··· Supplied records
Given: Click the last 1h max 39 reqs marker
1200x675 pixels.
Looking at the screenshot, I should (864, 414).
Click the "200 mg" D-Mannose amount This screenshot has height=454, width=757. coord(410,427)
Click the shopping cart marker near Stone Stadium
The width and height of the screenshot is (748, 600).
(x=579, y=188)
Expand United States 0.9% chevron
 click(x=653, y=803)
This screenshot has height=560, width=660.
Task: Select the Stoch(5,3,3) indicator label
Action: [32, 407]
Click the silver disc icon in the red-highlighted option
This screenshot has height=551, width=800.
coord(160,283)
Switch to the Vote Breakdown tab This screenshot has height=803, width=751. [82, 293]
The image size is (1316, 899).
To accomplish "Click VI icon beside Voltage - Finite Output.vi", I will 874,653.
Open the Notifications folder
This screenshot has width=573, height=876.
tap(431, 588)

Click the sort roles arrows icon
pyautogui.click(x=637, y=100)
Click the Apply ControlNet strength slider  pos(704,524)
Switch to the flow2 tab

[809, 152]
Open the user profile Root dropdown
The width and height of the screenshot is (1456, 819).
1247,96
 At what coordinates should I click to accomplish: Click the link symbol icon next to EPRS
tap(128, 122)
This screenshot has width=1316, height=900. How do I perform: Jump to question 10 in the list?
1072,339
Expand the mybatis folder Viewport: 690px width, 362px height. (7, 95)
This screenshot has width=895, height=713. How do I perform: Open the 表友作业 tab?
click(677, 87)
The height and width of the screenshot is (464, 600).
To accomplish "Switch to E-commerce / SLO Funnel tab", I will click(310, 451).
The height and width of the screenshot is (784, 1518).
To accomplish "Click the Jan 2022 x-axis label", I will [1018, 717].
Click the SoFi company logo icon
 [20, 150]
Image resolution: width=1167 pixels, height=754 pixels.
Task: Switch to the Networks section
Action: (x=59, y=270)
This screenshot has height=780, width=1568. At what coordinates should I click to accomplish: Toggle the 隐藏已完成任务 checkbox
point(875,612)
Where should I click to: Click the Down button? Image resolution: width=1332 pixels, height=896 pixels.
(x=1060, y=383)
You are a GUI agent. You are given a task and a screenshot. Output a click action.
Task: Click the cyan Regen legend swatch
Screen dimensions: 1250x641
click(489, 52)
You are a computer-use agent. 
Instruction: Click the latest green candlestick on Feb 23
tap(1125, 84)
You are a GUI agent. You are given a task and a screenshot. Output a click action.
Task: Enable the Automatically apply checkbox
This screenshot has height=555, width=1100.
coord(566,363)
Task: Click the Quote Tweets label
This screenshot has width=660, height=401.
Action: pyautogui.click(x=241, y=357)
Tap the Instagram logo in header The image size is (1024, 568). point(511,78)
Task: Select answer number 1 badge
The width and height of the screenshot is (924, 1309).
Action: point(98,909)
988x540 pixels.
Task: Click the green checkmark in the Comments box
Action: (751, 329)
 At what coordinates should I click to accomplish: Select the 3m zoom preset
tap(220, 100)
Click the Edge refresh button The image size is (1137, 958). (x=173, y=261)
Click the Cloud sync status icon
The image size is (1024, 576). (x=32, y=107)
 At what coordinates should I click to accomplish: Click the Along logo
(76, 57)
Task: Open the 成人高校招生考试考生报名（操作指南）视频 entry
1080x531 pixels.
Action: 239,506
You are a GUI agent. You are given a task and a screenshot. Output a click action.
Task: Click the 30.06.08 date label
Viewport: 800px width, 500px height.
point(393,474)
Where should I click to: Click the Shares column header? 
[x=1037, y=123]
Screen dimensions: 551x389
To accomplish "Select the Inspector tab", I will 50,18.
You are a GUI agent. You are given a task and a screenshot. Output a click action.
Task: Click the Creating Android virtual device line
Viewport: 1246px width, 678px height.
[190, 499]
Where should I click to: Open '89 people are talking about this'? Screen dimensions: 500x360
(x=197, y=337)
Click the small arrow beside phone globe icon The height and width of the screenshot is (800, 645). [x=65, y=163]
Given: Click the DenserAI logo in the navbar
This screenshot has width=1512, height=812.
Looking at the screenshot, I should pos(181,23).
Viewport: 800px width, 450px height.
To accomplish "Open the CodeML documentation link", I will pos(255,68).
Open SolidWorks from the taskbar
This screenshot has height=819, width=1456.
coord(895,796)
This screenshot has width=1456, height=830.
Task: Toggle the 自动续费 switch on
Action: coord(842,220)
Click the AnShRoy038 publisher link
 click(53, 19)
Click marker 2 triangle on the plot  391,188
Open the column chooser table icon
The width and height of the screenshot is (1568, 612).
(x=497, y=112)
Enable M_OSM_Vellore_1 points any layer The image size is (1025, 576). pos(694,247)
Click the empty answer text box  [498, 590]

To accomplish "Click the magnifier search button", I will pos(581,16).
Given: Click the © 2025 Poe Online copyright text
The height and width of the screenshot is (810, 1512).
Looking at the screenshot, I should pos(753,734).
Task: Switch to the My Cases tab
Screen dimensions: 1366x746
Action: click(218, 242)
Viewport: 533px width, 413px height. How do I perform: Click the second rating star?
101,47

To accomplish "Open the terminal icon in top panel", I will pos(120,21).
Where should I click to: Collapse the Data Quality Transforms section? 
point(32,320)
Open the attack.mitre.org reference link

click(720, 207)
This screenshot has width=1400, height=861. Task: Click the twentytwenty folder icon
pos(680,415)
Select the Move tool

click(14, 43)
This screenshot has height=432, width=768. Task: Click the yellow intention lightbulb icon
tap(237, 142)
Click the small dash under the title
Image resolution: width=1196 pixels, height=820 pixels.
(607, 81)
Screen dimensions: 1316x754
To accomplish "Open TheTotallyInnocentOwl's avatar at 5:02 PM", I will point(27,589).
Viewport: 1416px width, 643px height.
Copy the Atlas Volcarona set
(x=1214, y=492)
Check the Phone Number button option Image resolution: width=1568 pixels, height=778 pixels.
······
Work to complete:
Output the lines of the listing as a JSON list of strings, with one string for each line and no strings for blank lines.

Completed task:
[
  "Given: Click the last 1h max 39 reqs marker",
  "1200x675 pixels.",
  "Looking at the screenshot, I should (864, 414).",
  "Click the \"200 mg\" D-Mannose amount This screenshot has height=454, width=757. coord(410,427)",
  "Click the shopping cart marker near Stone Stadium",
  "The width and height of the screenshot is (748, 600).",
  "(x=579, y=188)",
  "Expand United States 0.9% chevron",
  " click(x=653, y=803)",
  "This screenshot has height=560, width=660.",
  "Task: Select the Stoch(5,3,3) indicator label",
  "Action: [32, 407]",
  "Click the silver disc icon in the red-highlighted option",
  "This screenshot has height=551, width=800.",
  "coord(160,283)",
  "Switch to the Vote Breakdown tab This screenshot has height=803, width=751. [82, 293]",
  "The image size is (1316, 899).",
  "To accomplish \"Click VI icon beside Voltage - Finite Output.vi\", I will 874,653.",
  "Open the Notifications folder",
  "This screenshot has width=573, height=876.",
  "tap(431, 588)",
  "Click the sort roles arrows icon",
  "pyautogui.click(x=637, y=100)",
  "Click the Apply ControlNet strength slider  pos(704,524)",
  "Switch to the flow2 tab",
  "[809, 152]",
  "Open the user profile Root dropdown",
  "The width and height of the screenshot is (1456, 819).",
  "1247,96",
  " At what coordinates should I click to accomplish: Click the link symbol icon next to EPRS",
  "tap(128, 122)",
  "This screenshot has width=1316, height=900. How do I perform: Jump to question 10 in the list?",
  "1072,339",
  "Expand the mybatis folder Viewport: 690px width, 362px height. (7, 95)",
  "This screenshot has width=895, height=713. How do I perform: Open the 表友作业 tab?",
  "click(677, 87)",
  "The height and width of the screenshot is (464, 600).",
  "To accomplish \"Switch to E-commerce / SLO Funnel tab\", I will click(310, 451).",
  "The height and width of the screenshot is (784, 1518).",
  "To accomplish \"Click the Jan 2022 x-axis label\", I will [1018, 717].",
  "Click the SoFi company logo icon",
  " [20, 150]",
  "Image resolution: width=1167 pixels, height=754 pixels.",
  "Task: Switch to the Networks section",
  "Action: (x=59, y=270)",
  "This screenshot has height=780, width=1568. At what coordinates should I click to accomplish: Toggle the 隐藏已完成任务 checkbox",
  "point(875,612)",
  "Where should I click to: Click the Down button? Image resolution: width=1332 pixels, height=896 pixels.",
  "(x=1060, y=383)",
  "You are a GUI agent. You are given a task and a screenshot. Output a click action.",
  "Task: Click the cyan Regen legend swatch",
  "Screen dimensions: 1250x641",
  "click(489, 52)",
  "You are a computer-use agent. ",
  "Instruction: Click the latest green candlestick on Feb 23",
  "tap(1125, 84)",
  "You are a GUI agent. You are given a task and a screenshot. Output a click action.",
  "Task: Enable the Automatically apply checkbox",
  "This screenshot has height=555, width=1100.",
  "coord(566,363)",
  "Task: Click the Quote Tweets label",
  "This screenshot has width=660, height=401.",
  "Action: pyautogui.click(x=241, y=357)",
  "Tap the Instagram logo in header The image size is (1024, 568). point(511,78)",
  "Task: Select answer number 1 badge",
  "The width and height of the screenshot is (924, 1309).",
  "Action: point(98,909)",
  "988x540 pixels.",
  "Task: Click the green checkmark in the Comments box",
  "Action: (751, 329)",
  " At what coordinates should I click to accomplish: Select the 3m zoom preset",
  "tap(220, 100)",
  "Click the Edge refresh button The image size is (1137, 958). (x=173, y=261)",
  "Click the Cloud sync status icon",
  "The image size is (1024, 576). (x=32, y=107)",
  " At what coordinates should I click to accomplish: Click the Along logo",
  "(76, 57)",
  "Task: Open the 成人高校招生考试考生报名（操作指南）视频 entry",
  "1080x531 pixels.",
  "Action: 239,506",
  "You are a GUI agent. You are given a task and a screenshot. Output a click action.",
  "Task: Click the 30.06.08 date label",
  "Viewport: 800px width, 500px height.",
  "point(393,474)",
  "Where should I click to: Click the Shares column header? ",
  "[x=1037, y=123]",
  "Screen dimensions: 551x389",
  "To accomplish \"Select the Inspector tab\", I will 50,18.",
  "You are a GUI agent. You are given a task and a screenshot. Output a click action.",
  "Task: Click the Creating Android virtual device line",
  "Viewport: 1246px width, 678px height.",
  "[190, 499]",
  "Where should I click to: Open '89 people are talking about this'? Screen dimensions: 500x360",
  "(x=197, y=337)",
  "Click the small arrow beside phone globe icon The height and width of the screenshot is (800, 645). [x=65, y=163]",
  "Given: Click the DenserAI logo in the navbar",
  "This screenshot has width=1512, height=812.",
  "Looking at the screenshot, I should pos(181,23).",
  "Viewport: 800px width, 450px height.",
  "To accomplish \"Open the CodeML documentation link\", I will pos(255,68).",
  "Open SolidWorks from the taskbar",
  "This screenshot has height=819, width=1456.",
  "coord(895,796)",
  "This screenshot has width=1456, height=830.",
  "Task: Toggle the 自动续费 switch on",
  "Action: coord(842,220)",
  "Click the AnShRoy038 publisher link",
  " click(53, 19)",
  "Click marker 2 triangle on the plot  391,188",
  "Open the column chooser table icon",
  "The width and height of the screenshot is (1568, 612).",
  "(x=497, y=112)",
  "Enable M_OSM_Vellore_1 points any layer The image size is (1025, 576). pos(694,247)",
  "Click the empty answer text box  [498, 590]",
  "To accomplish \"Click the magnifier search button\", I will pos(581,16).",
  "Given: Click the © 2025 Poe Online copyright text",
  "The height and width of the screenshot is (810, 1512).",
  "Looking at the screenshot, I should pos(753,734).",
  "Task: Switch to the My Cases tab",
  "Screen dimensions: 1366x746",
  "Action: click(218, 242)",
  "Viewport: 533px width, 413px height. How do I perform: Click the second rating star?",
  "101,47",
  "To accomplish \"Open the terminal icon in top panel\", I will pos(120,21).",
  "Where should I click to: Collapse the Data Quality Transforms section? ",
  "point(32,320)",
  "Open the attack.mitre.org reference link",
  "click(720, 207)",
  "This screenshot has width=1400, height=861. Task: Click the twentytwenty folder icon",
  "pos(680,415)",
  "Select the Move tool",
  "click(14, 43)",
  "This screenshot has height=432, width=768. Task: Click the yellow intention lightbulb icon",
  "tap(237, 142)",
  "Click the small dash under the title",
  "Image resolution: width=1196 pixels, height=820 pixels.",
  "(607, 81)",
  "Screen dimensions: 1316x754",
  "To accomplish \"Open TheTotallyInnocentOwl's avatar at 5:02 PM\", I will point(27,589).",
  "Viewport: 1416px width, 643px height.",
  "Copy the Atlas Volcarona set",
  "(x=1214, y=492)",
  "Check the Phone Number button option Image resolution: width=1568 pixels, height=778 pixels."
]